### INSTRUCTIONS TO FOLLOW
What do the lines from the one containing "You are a GUI" through the end of the entries say? Quote them exactly, and only them.

------

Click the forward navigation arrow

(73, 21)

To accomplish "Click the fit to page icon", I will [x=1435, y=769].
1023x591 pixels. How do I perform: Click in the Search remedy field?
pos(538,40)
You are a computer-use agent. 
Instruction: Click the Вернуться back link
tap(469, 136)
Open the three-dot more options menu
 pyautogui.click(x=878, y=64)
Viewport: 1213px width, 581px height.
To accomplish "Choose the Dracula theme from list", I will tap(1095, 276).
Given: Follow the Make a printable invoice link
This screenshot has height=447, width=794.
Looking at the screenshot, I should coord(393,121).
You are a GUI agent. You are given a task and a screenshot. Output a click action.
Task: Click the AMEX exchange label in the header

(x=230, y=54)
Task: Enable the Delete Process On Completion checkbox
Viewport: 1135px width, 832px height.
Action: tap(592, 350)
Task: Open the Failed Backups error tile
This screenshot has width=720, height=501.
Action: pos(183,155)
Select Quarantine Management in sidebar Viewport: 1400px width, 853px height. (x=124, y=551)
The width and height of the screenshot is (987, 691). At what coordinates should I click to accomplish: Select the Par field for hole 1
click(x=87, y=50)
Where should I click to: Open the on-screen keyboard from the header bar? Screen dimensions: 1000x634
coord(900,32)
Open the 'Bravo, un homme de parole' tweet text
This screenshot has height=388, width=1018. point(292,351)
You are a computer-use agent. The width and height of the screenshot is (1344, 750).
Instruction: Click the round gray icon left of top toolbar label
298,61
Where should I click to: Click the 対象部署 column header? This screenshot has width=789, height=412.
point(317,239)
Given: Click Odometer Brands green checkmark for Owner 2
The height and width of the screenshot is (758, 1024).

------

### OUTPUT OF THE TASK
You are a GUI agent. You are given a task and a screenshot. Output a click action.
Task: Click the AMEX exchange label in the header

(x=230, y=54)
Task: Enable the Delete Process On Completion checkbox
Viewport: 1135px width, 832px height.
Action: tap(592, 350)
Task: Open the Failed Backups error tile
This screenshot has width=720, height=501.
Action: pos(183,155)
Select Quarantine Management in sidebar Viewport: 1400px width, 853px height. (x=124, y=551)
The width and height of the screenshot is (987, 691). At what coordinates should I click to accomplish: Select the Par field for hole 1
click(x=87, y=50)
Where should I click to: Open the on-screen keyboard from the header bar? Screen dimensions: 1000x634
coord(900,32)
Open the 'Bravo, un homme de parole' tweet text
This screenshot has height=388, width=1018. point(292,351)
You are a computer-use agent. The width and height of the screenshot is (1344, 750).
Instruction: Click the round gray icon left of top toolbar label
298,61
Where should I click to: Click the 対象部署 column header? This screenshot has width=789, height=412.
point(317,239)
Given: Click Odometer Brands green checkmark for Owner 2
The height and width of the screenshot is (758, 1024).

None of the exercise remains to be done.